After the show was done, my mom took a nap, and when she awoke a few hours later we pushed her wheelchair into the garden. We positioned it in her favorite spot, in the shade of a lemon tree she had planted herself, ten years ago. There she stared at the sky and the trees, slipping in and out of awareness; sometimes falling asleep only to snap awake suddenly to comment on some small detail of the show we had watched earlier. And most of the time, eyes open or shut, she held my hand.
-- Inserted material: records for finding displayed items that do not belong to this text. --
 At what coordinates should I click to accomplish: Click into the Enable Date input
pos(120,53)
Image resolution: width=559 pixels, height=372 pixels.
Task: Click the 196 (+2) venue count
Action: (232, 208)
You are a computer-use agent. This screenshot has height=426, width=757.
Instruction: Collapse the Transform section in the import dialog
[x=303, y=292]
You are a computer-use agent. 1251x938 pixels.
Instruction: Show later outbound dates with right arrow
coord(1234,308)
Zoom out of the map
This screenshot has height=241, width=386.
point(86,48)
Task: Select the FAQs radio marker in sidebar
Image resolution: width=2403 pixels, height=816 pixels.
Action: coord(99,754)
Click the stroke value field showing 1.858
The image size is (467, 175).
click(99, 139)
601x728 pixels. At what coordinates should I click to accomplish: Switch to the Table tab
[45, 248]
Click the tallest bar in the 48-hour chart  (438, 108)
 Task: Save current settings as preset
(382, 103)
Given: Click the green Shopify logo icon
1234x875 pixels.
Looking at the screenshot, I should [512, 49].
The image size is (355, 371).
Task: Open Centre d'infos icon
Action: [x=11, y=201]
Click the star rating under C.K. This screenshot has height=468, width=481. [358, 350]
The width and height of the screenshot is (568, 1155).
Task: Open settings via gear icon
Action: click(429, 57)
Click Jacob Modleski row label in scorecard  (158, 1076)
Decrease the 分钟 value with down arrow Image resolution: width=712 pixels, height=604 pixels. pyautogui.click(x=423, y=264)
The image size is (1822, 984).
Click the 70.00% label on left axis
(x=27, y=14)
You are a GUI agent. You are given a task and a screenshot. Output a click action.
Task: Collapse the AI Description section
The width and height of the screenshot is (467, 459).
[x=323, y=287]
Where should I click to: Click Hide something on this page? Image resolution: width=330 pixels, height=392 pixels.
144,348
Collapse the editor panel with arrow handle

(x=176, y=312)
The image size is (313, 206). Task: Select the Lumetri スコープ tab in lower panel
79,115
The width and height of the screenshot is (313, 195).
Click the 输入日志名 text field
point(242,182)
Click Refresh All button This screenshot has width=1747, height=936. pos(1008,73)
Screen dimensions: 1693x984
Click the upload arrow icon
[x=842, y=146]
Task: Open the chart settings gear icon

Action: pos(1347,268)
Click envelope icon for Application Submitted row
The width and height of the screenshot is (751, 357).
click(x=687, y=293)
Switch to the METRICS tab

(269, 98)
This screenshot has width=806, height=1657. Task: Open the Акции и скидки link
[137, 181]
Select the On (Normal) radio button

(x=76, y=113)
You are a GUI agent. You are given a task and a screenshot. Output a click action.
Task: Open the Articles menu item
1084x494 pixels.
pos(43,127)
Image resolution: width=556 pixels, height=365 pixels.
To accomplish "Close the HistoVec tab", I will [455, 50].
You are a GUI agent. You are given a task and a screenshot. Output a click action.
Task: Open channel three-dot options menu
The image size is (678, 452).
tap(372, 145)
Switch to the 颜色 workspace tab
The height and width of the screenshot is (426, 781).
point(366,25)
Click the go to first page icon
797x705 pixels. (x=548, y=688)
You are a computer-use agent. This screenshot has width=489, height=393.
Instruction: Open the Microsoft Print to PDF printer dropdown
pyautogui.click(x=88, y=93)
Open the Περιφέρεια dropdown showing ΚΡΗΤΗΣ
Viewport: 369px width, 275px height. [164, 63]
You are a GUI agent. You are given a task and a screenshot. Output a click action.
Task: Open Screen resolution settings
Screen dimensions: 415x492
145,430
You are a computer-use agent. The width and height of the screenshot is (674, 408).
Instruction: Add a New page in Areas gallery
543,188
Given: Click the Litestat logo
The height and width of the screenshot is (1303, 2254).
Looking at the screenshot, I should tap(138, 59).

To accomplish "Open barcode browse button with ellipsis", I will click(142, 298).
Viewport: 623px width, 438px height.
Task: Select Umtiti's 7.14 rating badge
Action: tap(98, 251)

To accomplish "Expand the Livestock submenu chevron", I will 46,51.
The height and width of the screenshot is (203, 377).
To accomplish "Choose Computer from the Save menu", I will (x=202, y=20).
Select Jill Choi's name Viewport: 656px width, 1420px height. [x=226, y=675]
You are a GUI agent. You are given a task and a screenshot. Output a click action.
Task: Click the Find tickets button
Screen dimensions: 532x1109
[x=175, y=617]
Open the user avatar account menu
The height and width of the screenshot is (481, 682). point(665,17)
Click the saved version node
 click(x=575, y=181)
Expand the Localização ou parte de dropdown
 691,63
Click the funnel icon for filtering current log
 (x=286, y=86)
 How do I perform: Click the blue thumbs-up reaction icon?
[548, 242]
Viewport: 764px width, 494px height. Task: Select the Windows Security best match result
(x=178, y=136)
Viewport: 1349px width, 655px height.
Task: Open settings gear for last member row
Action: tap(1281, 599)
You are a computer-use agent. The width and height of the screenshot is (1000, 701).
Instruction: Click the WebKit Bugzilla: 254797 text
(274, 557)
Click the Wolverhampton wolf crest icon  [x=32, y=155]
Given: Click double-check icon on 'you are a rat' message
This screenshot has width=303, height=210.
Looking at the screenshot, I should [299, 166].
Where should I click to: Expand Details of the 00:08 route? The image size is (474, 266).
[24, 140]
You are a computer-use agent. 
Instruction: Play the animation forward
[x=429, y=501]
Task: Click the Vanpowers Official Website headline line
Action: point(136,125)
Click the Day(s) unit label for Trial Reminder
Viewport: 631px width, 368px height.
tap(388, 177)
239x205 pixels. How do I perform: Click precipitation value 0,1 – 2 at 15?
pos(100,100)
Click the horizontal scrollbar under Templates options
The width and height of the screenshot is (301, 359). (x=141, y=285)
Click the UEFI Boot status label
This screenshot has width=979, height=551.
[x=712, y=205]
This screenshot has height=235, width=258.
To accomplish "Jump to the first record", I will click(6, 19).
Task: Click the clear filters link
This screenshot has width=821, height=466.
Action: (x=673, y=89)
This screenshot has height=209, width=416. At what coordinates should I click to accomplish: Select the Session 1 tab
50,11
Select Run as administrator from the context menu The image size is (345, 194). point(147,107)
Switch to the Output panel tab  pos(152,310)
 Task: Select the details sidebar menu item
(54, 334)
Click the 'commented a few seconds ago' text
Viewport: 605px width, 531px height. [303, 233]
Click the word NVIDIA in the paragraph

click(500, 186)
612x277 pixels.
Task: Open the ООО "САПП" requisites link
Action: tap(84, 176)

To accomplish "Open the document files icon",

I had thought that getting to finally see a Eurovision final, live, in Tel Aviv of all places, was one of the greatest experiences of my life. But, as it turns out, it has paled into insignificance compared to the experience of watching a TV rebroadcast of the show the next morning, unshaven and in my pajamas, on a couch, in a suburban Israeli apartment, tired from coming in late at 4am and desperately in need of a coffee.

Because even if I didn’t know it at the time, fate had preordained that to be the last day I would ever get to spend with my mother, watching a singing contest together just like we’d done when I was 13, and 23, and 33. Talking, comparing notes, enjoying the music, marveling at the spectacle, and laughing at the stupidity of it all.

And, really, fate got it perfectly right.

You see, even though my heart is breaking as I write this, I know there is no other way I would rather have spent my last moments with my mom. Doing something familiar, and in which I got to enjoy a whole morning of her infectious, slightly childish laugh, her deep and abiding love of music on full display. Then simply sitting side-by-side in her beloved garden, surrounded by her beloved mosaics, in her beloved Israel, enjoying the early summer warmth as we discussed the show and laughed some more. And where for a brief, wonderful few hours I was cocooned one last time in my mother’s unwavering love. No son could ever have asked for more.

Goodbye ma, you can rest in peace now. Thank you for all you did for me. Thank you for all the music. I love you and I will miss you forever.